DESCRIPTION OF THE TASK:
Your task is to repeat the entries exactly from their first line through the line with "Plumbing (735, 116)", and to stop there.

[Collected data entries]
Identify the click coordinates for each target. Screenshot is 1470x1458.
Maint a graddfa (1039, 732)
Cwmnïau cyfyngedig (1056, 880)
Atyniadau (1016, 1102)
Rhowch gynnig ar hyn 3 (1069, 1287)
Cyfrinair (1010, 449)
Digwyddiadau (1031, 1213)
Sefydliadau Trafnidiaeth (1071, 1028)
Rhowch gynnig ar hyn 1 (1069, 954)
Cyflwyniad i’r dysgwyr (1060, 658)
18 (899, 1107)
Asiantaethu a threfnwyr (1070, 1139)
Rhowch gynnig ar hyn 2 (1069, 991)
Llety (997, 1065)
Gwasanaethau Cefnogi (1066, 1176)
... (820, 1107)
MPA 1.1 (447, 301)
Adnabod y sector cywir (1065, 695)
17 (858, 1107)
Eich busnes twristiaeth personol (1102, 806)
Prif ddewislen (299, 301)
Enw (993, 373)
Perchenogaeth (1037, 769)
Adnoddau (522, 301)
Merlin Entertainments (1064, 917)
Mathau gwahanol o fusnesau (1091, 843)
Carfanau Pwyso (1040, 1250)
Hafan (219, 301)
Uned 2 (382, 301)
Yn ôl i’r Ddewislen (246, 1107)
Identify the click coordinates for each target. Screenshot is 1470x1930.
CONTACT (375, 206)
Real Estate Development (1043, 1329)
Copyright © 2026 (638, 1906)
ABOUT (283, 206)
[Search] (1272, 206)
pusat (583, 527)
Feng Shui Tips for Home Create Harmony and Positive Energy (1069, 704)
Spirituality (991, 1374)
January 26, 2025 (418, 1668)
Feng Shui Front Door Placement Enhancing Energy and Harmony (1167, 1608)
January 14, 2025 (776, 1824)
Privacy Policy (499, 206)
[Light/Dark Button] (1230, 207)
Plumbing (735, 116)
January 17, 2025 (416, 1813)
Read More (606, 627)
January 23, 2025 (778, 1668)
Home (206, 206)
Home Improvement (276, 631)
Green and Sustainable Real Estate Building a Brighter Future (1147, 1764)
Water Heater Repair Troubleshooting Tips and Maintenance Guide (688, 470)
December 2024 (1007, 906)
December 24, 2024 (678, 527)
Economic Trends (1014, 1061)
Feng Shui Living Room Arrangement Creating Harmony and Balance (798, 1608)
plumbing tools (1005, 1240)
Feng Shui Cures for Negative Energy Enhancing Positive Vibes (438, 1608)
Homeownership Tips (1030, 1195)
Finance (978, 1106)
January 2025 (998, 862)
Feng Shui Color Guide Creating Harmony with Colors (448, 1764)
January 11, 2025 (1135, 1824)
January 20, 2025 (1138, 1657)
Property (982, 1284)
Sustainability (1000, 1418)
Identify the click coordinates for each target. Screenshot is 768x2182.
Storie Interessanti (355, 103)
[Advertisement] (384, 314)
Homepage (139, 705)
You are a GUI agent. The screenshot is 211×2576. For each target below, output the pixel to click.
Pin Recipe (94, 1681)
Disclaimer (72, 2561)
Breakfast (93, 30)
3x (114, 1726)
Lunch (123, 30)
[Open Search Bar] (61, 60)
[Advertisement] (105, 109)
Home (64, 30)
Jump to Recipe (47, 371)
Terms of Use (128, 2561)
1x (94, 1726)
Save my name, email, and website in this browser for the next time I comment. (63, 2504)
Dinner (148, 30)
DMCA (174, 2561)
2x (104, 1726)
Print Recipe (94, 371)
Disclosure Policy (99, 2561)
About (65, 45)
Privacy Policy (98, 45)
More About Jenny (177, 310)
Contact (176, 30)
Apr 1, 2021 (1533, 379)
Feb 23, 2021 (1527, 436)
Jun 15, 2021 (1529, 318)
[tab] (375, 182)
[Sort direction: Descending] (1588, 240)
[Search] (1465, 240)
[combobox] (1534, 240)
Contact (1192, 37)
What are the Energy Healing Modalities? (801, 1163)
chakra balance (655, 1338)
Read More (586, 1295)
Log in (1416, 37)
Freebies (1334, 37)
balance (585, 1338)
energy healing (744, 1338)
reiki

EXERCISE SOLUTION:
Identify the click coordinates for each target. Screenshot is 1470x1458.
Maint a graddfa (1039, 732)
Cwmnïau cyfyngedig (1056, 880)
Atyniadau (1016, 1102)
Rhowch gynnig ar hyn 3 (1069, 1287)
Cyfrinair (1010, 449)
Digwyddiadau (1031, 1213)
Sefydliadau Trafnidiaeth (1071, 1028)
Rhowch gynnig ar hyn 1 (1069, 954)
Cyflwyniad i’r dysgwyr (1060, 658)
18 (899, 1107)
Asiantaethu a threfnwyr (1070, 1139)
Rhowch gynnig ar hyn 2 (1069, 991)
Llety (997, 1065)
Gwasanaethau Cefnogi (1066, 1176)
... (820, 1107)
MPA 1.1 (447, 301)
Adnabod y sector cywir (1065, 695)
17 (858, 1107)
Eich busnes twristiaeth personol (1102, 806)
Prif ddewislen (299, 301)
Enw (993, 373)
Perchenogaeth (1037, 769)
Adnoddau (522, 301)
Merlin Entertainments (1064, 917)
Mathau gwahanol o fusnesau (1091, 843)
Carfanau Pwyso (1040, 1250)
Hafan (219, 301)
Uned 2 (382, 301)
Yn ôl i’r Ddewislen (246, 1107)
Identify the click coordinates for each target. Screenshot is 1470x1930.
CONTACT (375, 206)
Real Estate Development (1043, 1329)
Copyright © 2026 (638, 1906)
ABOUT (283, 206)
[Search] (1272, 206)
pusat (583, 527)
Feng Shui Tips for Home Create Harmony and Positive Energy (1069, 704)
Spirituality (991, 1374)
January 26, 2025 (418, 1668)
Feng Shui Front Door Placement Enhancing Energy and Harmony (1167, 1608)
January 14, 2025 (776, 1824)
Privacy Policy (499, 206)
[Light/Dark Button] (1230, 207)
Plumbing (735, 116)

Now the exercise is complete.